With a focus on self-care, Sylvia and Louise are keen to emphasise that despite its new buzzword status, they mean it in the most practical sense of the term. ‘A lot of people think it’s putting moisturiser on, but it goes a lot deeper than that. Self-care is not a reward,’ Sylvia says. ‘It’s you giving yourself permission to say, “I am responsible for taking care of myself”. Your GP appointments, your smear tests, your dental check-ups, all of that. ‘It’s about mental health, physical health and social wellbeing.’
Sylvia, who grew up in care units, was inspired by her own experiences to establish the social enterprise. Now also training other organisations to deliver the programme she designed, she says it was only following her own recovery that she realised the importance of prioritising ones own wellbeing. She adds, ‘You get to a point where you’ve been through so much in your life that you don’t tend to believe you deserve good things. It’s almost like dimming your own light – society doesn’t benefit, your family doesn’t benefit, and most importantly you don’t benefit. I thought it would be really great to have a women-only space where you could look at the fundamentals of rebuilding yourself.’
MsMissMrs is largely funded by the sale of their signature ‘empowerment pants’ – ethically-manufactured underwear designed with the idea of women-as-their-own-superheroes in mind. Over 3,000 pairs have sold to date. The revenue generated from these is partly why the organisation is now launching new four-hour one-off workshops, aiming to cater for women who are unable to commit to the eight weeks of workshops offered on the programme.

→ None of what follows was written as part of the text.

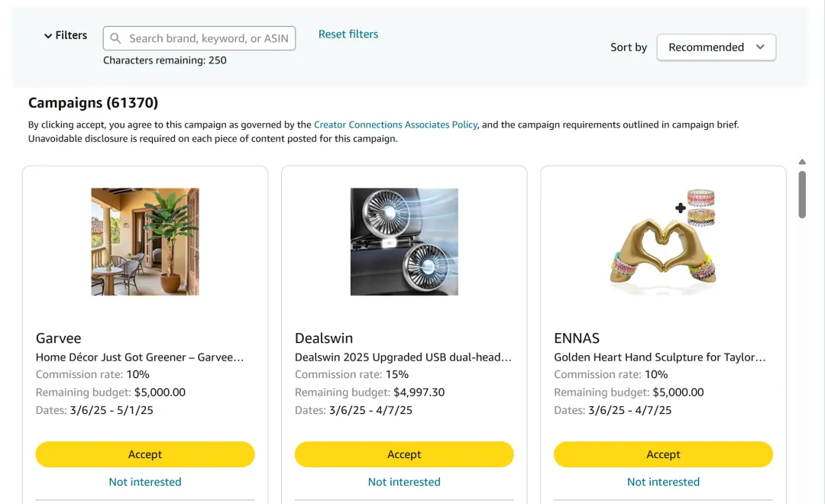Click the Reset filters link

‘Most of the women who do our courses have been through trauma, but I actually think most women have. We’ve all got… stuff,’ says Louise when considering the new intake of women for these shorter workshops. ‘I’m so glad women are talking but we need to ensure we have the tools to navigate these issues in the community on a daily basis.’ There is no referral system as such, she says, but women hear about MsMissMrs through local partners like GPs and other groups who are prominent in women’s recovery.
As well as supporting women, the social enterprise does preventative work with girls. Having developed a 72-page workbook, they encourage 11 to 13-year-old girls to think about difficult communication, setting boundaries, self-esteem, body image and stress – and discuss it with their peers. They’ve been working with Knightswood Secondary School and have received an enthusiastic response. ‘We talk to young girls and they’re so tired already,’ says Sylvia. ‘You can’t underestimate the impact social media and those daily comparisons have. But really, I don’t think there’s an age limit on the book. These issues follow you.’
Moving forward, MsMissMrs want to make their self-awareness programmes as accessible as possible to any women who might benefit from their services, as well as reaching more girls with their workbook. Until then, it’s clear that the hub will stay full to the brim with support, laughs, empowerment – and pants.